In the document ‘Squaring The Circle: Setting the strategy for UK Business ‘Bounce Back’ Loans collections’ the report’s authors set out the need for best practice on forbearance and standards of engagement to be adopted by the British Business Bank and HM Treasury and how a consistent policy towards collections is crucial and should be determined as soon as possible. The report’s authors also recommend the creation of a BBL ‘Engagement Scheme’ of around £10 million annual investment over the next three years to engage with customers, which could yield anything between £3bn – £6bn in additional returns to the Exchequer. (The investment should be seen in the context of a reported £42 million spent on the FCA’s campaign heralding the deadline for claims against miss-sold PPI.)

They believe that if the Government pursues an active collections strategy consistently, it could save the taxpayer the equivalent of the NHS’s annual capital budget allocation.
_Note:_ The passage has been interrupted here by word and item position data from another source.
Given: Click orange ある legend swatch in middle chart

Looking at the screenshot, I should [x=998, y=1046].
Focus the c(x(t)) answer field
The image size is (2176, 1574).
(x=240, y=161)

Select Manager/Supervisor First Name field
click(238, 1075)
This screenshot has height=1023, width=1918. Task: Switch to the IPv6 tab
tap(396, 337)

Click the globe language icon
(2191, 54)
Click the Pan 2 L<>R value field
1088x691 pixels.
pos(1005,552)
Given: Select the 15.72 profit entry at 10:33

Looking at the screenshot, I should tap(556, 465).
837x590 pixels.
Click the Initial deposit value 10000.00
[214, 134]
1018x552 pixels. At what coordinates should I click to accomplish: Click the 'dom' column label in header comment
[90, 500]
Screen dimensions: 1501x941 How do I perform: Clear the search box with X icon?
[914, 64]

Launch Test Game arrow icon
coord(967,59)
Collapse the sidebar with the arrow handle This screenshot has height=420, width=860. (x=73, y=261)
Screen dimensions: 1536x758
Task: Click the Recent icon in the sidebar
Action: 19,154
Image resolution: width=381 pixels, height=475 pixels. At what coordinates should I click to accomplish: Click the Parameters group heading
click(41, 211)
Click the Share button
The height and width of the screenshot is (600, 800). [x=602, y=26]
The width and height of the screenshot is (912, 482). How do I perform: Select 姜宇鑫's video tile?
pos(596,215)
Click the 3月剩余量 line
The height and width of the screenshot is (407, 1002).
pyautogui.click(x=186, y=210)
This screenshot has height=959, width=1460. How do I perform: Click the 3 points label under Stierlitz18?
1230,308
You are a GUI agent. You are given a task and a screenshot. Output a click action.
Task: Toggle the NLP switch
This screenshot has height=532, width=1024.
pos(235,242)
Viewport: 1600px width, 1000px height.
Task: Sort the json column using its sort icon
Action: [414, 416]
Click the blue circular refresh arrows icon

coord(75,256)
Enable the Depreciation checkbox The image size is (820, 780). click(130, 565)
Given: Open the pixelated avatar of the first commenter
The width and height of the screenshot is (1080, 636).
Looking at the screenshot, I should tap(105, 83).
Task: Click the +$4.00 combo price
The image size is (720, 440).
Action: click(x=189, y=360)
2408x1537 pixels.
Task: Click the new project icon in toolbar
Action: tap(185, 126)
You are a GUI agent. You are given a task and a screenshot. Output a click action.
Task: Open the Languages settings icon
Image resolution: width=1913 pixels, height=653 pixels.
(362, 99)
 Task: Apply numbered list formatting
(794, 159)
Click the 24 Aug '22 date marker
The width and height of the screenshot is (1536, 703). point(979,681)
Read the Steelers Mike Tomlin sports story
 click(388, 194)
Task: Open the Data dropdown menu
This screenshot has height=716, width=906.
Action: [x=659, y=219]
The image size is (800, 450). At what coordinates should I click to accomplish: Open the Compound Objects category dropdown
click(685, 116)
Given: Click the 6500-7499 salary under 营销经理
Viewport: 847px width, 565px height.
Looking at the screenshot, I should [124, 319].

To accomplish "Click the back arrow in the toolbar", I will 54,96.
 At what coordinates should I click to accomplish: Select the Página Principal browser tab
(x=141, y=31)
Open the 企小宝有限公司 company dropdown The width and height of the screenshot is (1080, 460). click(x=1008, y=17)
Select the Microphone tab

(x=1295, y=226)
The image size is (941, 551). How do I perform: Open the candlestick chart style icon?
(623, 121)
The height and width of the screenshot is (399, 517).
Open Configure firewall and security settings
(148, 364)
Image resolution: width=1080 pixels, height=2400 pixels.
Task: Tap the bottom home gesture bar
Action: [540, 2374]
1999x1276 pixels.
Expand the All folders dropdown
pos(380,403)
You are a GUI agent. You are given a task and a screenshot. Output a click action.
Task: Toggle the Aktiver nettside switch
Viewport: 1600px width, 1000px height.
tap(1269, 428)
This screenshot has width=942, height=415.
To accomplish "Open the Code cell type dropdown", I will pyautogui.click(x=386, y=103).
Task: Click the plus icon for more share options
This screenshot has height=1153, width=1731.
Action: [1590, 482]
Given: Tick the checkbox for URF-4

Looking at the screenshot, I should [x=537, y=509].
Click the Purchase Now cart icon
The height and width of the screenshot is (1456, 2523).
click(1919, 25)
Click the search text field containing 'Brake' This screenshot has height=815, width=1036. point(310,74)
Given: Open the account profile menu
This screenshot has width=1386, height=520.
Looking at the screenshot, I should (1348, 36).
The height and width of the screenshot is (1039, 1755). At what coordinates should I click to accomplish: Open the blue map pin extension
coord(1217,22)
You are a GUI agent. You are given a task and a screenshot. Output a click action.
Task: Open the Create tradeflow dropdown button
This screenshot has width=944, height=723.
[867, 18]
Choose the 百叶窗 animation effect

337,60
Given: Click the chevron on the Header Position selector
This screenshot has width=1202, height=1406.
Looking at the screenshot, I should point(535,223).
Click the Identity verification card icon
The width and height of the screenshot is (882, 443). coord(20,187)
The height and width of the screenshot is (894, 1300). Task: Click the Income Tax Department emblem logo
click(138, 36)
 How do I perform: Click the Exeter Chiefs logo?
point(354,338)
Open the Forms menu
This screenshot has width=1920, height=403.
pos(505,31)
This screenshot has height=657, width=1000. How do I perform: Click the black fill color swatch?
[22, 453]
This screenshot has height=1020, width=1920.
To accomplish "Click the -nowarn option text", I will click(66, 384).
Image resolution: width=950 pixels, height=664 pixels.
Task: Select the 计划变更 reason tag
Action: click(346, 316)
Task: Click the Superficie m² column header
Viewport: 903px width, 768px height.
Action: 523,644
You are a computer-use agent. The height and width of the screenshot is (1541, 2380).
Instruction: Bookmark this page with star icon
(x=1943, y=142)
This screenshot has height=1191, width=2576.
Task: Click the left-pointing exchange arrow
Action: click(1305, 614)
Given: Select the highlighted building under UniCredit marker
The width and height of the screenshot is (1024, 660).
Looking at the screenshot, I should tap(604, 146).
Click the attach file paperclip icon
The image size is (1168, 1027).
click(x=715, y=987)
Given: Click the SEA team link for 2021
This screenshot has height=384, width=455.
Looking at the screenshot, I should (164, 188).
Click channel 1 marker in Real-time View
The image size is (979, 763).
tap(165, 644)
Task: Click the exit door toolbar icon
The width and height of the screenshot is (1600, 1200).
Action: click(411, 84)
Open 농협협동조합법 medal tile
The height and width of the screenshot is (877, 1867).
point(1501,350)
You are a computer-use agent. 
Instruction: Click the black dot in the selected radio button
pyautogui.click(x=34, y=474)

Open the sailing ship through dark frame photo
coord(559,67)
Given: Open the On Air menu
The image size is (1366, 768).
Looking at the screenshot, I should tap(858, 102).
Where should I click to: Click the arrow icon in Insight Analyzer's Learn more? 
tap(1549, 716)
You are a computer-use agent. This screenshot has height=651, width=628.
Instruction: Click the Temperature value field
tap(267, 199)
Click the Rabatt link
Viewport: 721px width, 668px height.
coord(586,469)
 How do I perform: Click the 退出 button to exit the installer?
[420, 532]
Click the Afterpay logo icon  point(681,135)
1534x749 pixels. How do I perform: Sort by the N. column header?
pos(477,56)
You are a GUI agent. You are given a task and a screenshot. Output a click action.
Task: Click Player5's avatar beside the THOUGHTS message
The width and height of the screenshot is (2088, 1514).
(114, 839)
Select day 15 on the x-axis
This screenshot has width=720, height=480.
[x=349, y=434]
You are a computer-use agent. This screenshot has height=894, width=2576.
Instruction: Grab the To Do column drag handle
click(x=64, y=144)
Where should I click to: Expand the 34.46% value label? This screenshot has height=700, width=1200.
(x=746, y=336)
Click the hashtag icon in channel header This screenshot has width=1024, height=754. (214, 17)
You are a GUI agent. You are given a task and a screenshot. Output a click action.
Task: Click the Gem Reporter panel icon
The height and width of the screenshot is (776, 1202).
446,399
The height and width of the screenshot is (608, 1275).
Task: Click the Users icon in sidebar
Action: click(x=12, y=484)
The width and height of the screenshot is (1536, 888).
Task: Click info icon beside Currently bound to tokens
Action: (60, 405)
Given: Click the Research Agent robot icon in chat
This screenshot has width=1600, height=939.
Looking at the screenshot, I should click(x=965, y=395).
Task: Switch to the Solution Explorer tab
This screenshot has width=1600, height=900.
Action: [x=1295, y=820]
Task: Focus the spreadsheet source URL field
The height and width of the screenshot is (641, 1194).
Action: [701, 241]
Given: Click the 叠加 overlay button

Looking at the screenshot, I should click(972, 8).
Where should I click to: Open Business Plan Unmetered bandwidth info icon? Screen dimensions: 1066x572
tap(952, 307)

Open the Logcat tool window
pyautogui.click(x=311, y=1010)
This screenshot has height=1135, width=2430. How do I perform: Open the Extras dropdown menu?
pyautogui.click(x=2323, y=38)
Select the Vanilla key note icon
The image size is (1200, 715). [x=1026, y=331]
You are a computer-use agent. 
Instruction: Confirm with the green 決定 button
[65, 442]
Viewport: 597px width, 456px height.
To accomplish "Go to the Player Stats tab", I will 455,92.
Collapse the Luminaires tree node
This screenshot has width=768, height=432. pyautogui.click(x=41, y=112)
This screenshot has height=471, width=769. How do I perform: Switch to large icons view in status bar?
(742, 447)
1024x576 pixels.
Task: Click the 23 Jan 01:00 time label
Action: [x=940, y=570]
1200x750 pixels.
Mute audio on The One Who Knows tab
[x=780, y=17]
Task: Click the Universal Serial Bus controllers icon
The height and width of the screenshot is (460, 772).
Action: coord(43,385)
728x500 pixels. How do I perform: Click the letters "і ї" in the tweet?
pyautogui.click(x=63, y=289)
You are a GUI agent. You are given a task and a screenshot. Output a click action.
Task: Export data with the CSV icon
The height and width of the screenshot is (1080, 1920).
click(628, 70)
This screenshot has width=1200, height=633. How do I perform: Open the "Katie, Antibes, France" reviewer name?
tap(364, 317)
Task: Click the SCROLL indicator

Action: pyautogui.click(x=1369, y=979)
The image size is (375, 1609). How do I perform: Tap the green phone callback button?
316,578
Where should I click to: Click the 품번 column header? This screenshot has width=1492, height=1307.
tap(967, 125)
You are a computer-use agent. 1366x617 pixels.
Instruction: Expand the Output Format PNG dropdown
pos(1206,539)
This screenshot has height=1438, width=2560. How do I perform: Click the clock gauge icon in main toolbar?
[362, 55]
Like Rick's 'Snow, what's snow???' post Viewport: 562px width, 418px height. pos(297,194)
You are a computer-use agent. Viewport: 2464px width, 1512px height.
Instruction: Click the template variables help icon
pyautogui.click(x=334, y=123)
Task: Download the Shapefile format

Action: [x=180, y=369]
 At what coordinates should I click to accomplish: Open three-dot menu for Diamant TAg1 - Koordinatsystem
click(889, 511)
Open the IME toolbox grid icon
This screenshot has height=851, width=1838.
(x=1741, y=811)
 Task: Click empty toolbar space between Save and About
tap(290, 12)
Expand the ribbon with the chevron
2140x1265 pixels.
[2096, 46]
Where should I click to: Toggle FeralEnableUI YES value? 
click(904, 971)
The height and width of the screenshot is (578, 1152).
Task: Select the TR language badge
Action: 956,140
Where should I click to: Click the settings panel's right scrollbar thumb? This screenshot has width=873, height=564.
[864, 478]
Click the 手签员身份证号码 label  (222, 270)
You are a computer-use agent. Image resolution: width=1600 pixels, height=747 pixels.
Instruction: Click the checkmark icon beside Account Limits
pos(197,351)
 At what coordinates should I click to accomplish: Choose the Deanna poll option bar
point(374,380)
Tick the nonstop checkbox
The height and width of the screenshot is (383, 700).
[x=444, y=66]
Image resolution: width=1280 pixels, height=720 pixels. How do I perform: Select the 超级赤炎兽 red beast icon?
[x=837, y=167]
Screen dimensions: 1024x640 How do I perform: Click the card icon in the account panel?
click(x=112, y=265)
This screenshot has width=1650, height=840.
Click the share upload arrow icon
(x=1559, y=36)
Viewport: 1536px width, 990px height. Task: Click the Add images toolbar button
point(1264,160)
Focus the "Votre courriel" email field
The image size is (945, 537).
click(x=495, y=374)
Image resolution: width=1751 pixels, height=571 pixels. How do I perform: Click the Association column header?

Government should also use established, professional collections agencies, rather than attempting to ‘re-invent the wheel’.

CSA Chief Executive and co-author of the report Chris Leslie says that some estimates suggest more than half of BBLs may not be repaid in full: “When such vast sums of taxpayer money have been lent to business in the expectation it will eventually be repaid, Ministers have a responsibility to pursue an effective – as well as a sensitive – approach to recovering that debt,” he says.

“Engaging in dialogue with and understanding the circumstances of those SMEs who have taken out Bounce Back Loans will take particular skills. If the Treasury adopts the approach we recommend, not only can it tailor forbearance according to need, it can recoup perhaps £6bn more than it might do otherwise – saving the equivalent of the annual NHS hospital building budget for the taxpayer.”

Co-author and CSA Head of Policy Henry Aitchison agrees she said “We’re concerned at some estimates suggesting between 35% and 60% of these loans may not be repaid in full. The Government must therefore be clear and consistent in its policy towards collections and communicate regularly with SME customers.”

“An approach that works with a borrower and is sensitive to their individual circumstances inevitably yields better returns which will be important for the taxpayer and reflects the highly unusual situation which the BBL scheme was designed to ameliorate.”